DNA barcoding is a case in point. The results of nucleotide sequencing among organisms of a population seem to demand application to some perceived problem—the problem in this case being species identification. Unfortunately, the focus of most papers on DNA barcoding has been the question of utility, that is, can species (new ones as well as established ones) be accurately identified through the use of some set of sequence data? For instance, a recent volume of the Philosophical Transactions of the Royal Society of London B: Biological Sciences is dedicated to just this topic, with a paper by Savolainen and colleagues (2005) providing a nice overview of the method. Yet although proponents and detractors of barcoding have presented many arguments, virtually nothing has been said by either side regarding its philosophical and scientific underpinnings. What I wish to address here is that the convenience of technology seems to have blinded us from identifying the fundamental issue that calls into question the scientific merits of DNA barcoding: the interpretation of the term “species.”

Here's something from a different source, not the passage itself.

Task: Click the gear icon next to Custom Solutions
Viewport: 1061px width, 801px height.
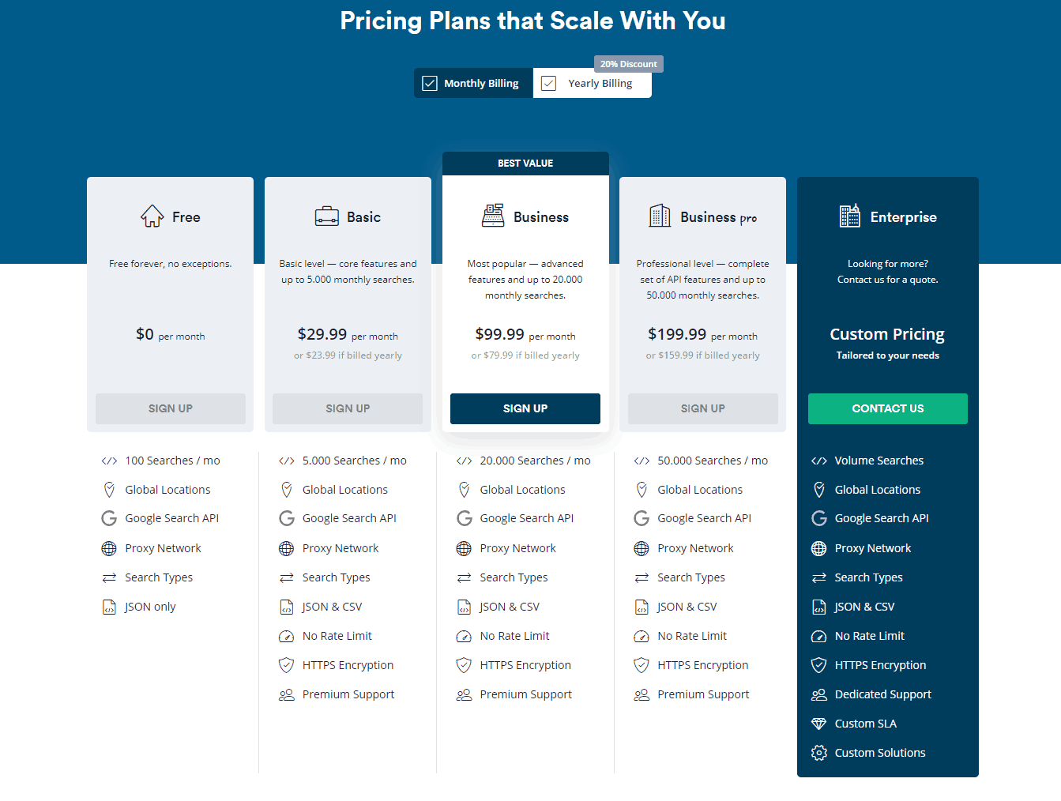Action: (x=818, y=753)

Are species classes, that is, the mental constructs consisting of compilations of objects, based on properties of those objects? Or do species have the ontological status of objects or individuals? (Objects and individuals, in contrast to classes, exist independent of our perceiving them, although they must have discernible properties for us to recognize them.) Or is a species something else altogether, as I contend, neither class nor individual? Such vexing questions have resulted in a voluminous literature—there are over 20 species concepts from which to choose (e.g., Mayden 1997). Yet no answer is in sight that would indicate that biologists are approaching any sort of consensus. The lack of a generally accepted definition for the term is a problem that advocates of DNA barcoding are unwise to ignore.

For DNA barcoding to be successful, it must function like a sieve or net. Just as the appropriate mesh size for a net will determine whether or not target individuals are collected, we might hope that screening using appropriate nucleotide sequences—barcodes—will ensure that existing and new species are unambiguously identified. But for DNA barcoding to be used this way, species must be assumed to have the status of individuals that can be discerned through nucleotide sequences.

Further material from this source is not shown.